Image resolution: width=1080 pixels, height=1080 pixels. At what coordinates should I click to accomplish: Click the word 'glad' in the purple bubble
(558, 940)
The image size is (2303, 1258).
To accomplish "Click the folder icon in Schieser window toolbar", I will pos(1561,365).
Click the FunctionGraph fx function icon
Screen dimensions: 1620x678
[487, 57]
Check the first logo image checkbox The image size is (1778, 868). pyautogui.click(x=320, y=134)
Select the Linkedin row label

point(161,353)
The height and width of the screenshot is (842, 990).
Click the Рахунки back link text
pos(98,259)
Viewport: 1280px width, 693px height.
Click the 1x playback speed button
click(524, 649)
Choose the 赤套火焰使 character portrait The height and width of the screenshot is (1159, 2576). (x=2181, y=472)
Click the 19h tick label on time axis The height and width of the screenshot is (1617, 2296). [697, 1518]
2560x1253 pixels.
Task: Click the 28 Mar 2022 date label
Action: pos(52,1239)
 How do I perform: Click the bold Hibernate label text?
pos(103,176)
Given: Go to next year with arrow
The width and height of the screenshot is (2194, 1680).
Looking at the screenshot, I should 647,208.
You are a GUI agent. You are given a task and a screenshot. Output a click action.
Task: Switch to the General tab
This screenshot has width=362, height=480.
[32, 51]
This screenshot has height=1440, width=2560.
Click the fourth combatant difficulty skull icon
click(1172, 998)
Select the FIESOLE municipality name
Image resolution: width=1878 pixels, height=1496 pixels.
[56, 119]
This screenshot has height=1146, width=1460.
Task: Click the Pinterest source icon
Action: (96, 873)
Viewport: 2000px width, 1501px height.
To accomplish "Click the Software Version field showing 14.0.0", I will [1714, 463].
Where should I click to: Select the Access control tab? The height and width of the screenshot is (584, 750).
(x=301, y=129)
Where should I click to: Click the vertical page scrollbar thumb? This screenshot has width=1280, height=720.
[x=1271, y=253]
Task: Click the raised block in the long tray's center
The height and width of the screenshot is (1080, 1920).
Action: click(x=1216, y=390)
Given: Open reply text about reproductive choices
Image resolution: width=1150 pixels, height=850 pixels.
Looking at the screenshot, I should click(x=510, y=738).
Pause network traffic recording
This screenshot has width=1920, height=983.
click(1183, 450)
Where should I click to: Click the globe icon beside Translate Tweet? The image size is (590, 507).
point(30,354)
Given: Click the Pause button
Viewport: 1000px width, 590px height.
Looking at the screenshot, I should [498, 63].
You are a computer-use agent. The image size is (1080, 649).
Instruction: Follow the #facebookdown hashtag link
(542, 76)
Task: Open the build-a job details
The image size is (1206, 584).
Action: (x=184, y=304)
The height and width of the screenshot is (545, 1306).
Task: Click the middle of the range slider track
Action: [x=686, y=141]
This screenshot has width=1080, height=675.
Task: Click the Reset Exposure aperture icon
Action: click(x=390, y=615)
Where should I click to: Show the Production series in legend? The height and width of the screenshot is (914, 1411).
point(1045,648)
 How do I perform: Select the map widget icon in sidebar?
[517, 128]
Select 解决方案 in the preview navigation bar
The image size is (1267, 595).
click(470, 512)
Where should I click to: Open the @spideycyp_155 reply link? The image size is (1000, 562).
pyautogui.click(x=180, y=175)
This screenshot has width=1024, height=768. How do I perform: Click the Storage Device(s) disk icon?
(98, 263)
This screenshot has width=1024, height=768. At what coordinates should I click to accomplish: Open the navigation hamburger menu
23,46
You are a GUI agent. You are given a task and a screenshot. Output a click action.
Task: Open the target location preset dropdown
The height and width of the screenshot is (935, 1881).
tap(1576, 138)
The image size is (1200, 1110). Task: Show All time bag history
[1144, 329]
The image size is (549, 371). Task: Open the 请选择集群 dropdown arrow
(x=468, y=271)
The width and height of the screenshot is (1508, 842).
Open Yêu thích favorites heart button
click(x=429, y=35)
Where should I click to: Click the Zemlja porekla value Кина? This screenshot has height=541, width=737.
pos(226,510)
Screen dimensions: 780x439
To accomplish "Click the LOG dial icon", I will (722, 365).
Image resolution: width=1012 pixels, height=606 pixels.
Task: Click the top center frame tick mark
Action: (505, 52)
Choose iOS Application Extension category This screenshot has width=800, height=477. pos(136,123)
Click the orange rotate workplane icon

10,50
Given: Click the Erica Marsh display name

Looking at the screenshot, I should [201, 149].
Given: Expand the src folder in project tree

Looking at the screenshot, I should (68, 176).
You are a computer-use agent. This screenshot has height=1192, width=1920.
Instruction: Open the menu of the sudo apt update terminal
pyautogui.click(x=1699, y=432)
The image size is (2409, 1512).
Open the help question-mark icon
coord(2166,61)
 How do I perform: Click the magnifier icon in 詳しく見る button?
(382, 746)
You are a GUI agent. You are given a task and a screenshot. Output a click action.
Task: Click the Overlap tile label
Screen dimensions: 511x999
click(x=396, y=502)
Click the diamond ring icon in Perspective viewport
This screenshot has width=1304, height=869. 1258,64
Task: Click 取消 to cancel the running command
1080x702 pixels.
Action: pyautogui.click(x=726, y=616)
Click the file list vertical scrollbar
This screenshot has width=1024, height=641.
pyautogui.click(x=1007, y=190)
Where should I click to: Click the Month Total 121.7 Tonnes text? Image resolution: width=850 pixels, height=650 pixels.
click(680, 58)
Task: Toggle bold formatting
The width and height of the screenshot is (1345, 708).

----------

# Task brief:
Convert the listing above into a numbered list, one entry per line, omitting blank lines.

# The response:
1. Image resolution: width=1080 pixels, height=1080 pixels. At what coordinates should I click to accomplish: Click the word 'glad' in the purple bubble
2. (558, 940)
3. The image size is (2303, 1258).
4. To accomplish "Click the folder icon in Schieser window toolbar", I will pos(1561,365).
5. Click the FunctionGraph fx function icon
6. Screen dimensions: 1620x678
7. [487, 57]
8. Check the first logo image checkbox The image size is (1778, 868). pyautogui.click(x=320, y=134)
9. Select the Linkedin row label
10. point(161,353)
11. The height and width of the screenshot is (842, 990).
12. Click the Рахунки back link text
13. pos(98,259)
14. Viewport: 1280px width, 693px height.
15. Click the 1x playback speed button
16. click(524, 649)
17. Choose the 赤套火焰使 character portrait The height and width of the screenshot is (1159, 2576). (x=2181, y=472)
18. Click the 19h tick label on time axis The height and width of the screenshot is (1617, 2296). [697, 1518]
19. 2560x1253 pixels.
20. Task: Click the 28 Mar 2022 date label
21. Action: pos(52,1239)
22.  How do I perform: Click the bold Hibernate label text?
23. pos(103,176)
24. Given: Go to next year with arrow
25. The width and height of the screenshot is (2194, 1680).
26. Looking at the screenshot, I should 647,208.
27. You are a GUI agent. You are given a task and a screenshot. Output a click action.
28. Task: Switch to the General tab
29. This screenshot has width=362, height=480.
30. [32, 51]
31. This screenshot has height=1440, width=2560.
32. Click the fourth combatant difficulty skull icon
33. click(1172, 998)
34. Select the FIESOLE municipality name
35. Image resolution: width=1878 pixels, height=1496 pixels.
36. [56, 119]
37. This screenshot has height=1146, width=1460.
38. Task: Click the Pinterest source icon
39. Action: (96, 873)
40. Viewport: 2000px width, 1501px height.
41. To accomplish "Click the Software Version field showing 14.0.0", I will [1714, 463].
42. Where should I click to: Select the Access control tab? The height and width of the screenshot is (584, 750).
43. (x=301, y=129)
44. Where should I click to: Click the vertical page scrollbar thumb? This screenshot has width=1280, height=720.
45. [x=1271, y=253]
46. Task: Click the raised block in the long tray's center
47. The height and width of the screenshot is (1080, 1920).
48. Action: click(x=1216, y=390)
49. Given: Open reply text about reproductive choices
50. Image resolution: width=1150 pixels, height=850 pixels.
51. Looking at the screenshot, I should click(x=510, y=738).
52. Pause network traffic recording
53. This screenshot has width=1920, height=983.
54. click(1183, 450)
55. Where should I click to: Click the globe icon beside Translate Tweet? The image size is (590, 507).
56. point(30,354)
57. Given: Click the Pause button
58. Viewport: 1000px width, 590px height.
59. Looking at the screenshot, I should [498, 63].
60. You are a computer-use agent. The image size is (1080, 649).
61. Instruction: Follow the #facebookdown hashtag link
62. (542, 76)
63. Task: Open the build-a job details
64. The image size is (1206, 584).
65. Action: (x=184, y=304)
66. The height and width of the screenshot is (545, 1306).
67. Task: Click the middle of the range slider track
68. Action: [x=686, y=141]
69. This screenshot has width=1080, height=675.
70. Task: Click the Reset Exposure aperture icon
71. Action: click(x=390, y=615)
72. Where should I click to: Show the Production series in legend? The height and width of the screenshot is (914, 1411).
73. point(1045,648)
74.  How do I perform: Select the map widget icon in sidebar?
75. [517, 128]
76. Select 解决方案 in the preview navigation bar
77. The image size is (1267, 595).
78. click(470, 512)
79. Where should I click to: Open the @spideycyp_155 reply link? The image size is (1000, 562).
80. pyautogui.click(x=180, y=175)
81. This screenshot has width=1024, height=768. How do I perform: Click the Storage Device(s) disk icon?
82. (98, 263)
83. This screenshot has width=1024, height=768. At what coordinates should I click to accomplish: Open the navigation hamburger menu
84. 23,46
85. You are a GUI agent. You are given a task and a screenshot. Output a click action.
86. Task: Open the target location preset dropdown
87. The height and width of the screenshot is (935, 1881).
88. tap(1576, 138)
89. The image size is (1200, 1110). Task: Show All time bag history
90. [1144, 329]
91. The image size is (549, 371). Task: Open the 请选择集群 dropdown arrow
92. (x=468, y=271)
93. The width and height of the screenshot is (1508, 842).
94. Open Yêu thích favorites heart button
95. click(x=429, y=35)
96. Where should I click to: Click the Zemlja porekla value Кина? This screenshot has height=541, width=737.
97. pos(226,510)
98. Screen dimensions: 780x439
99. To accomplish "Click the LOG dial icon", I will (722, 365).
100. Image resolution: width=1012 pixels, height=606 pixels.
101. Task: Click the top center frame tick mark
102. Action: (505, 52)
103. Choose iOS Application Extension category This screenshot has width=800, height=477. pos(136,123)
104. Click the orange rotate workplane icon
105. 10,50
106. Given: Click the Erica Marsh display name
107. Looking at the screenshot, I should [201, 149].
108. Given: Expand the src folder in project tree
109. Looking at the screenshot, I should (68, 176).
110. You are a computer-use agent. This screenshot has height=1192, width=1920.
111. Instruction: Open the menu of the sudo apt update terminal
112. pyautogui.click(x=1699, y=432)
113. The image size is (2409, 1512).
114. Open the help question-mark icon
115. coord(2166,61)
116.  How do I perform: Click the magnifier icon in 詳しく見る button?
117. (382, 746)
118. You are a GUI agent. You are given a task and a screenshot. Output a click action.
119. Task: Click the Overlap tile label
120. Screen dimensions: 511x999
121. click(x=396, y=502)
122. Click the diamond ring icon in Perspective viewport
123. This screenshot has width=1304, height=869. 1258,64
124. Task: Click 取消 to cancel the running command
125. 1080x702 pixels.
126. Action: pyautogui.click(x=726, y=616)
127. Click the file list vertical scrollbar
128. This screenshot has width=1024, height=641.
129. pyautogui.click(x=1007, y=190)
130. Where should I click to: Click the Month Total 121.7 Tonnes text? Image resolution: width=850 pixels, height=650 pixels.
131. click(680, 58)
132. Task: Toggle bold formatting
133. The width and height of the screenshot is (1345, 708).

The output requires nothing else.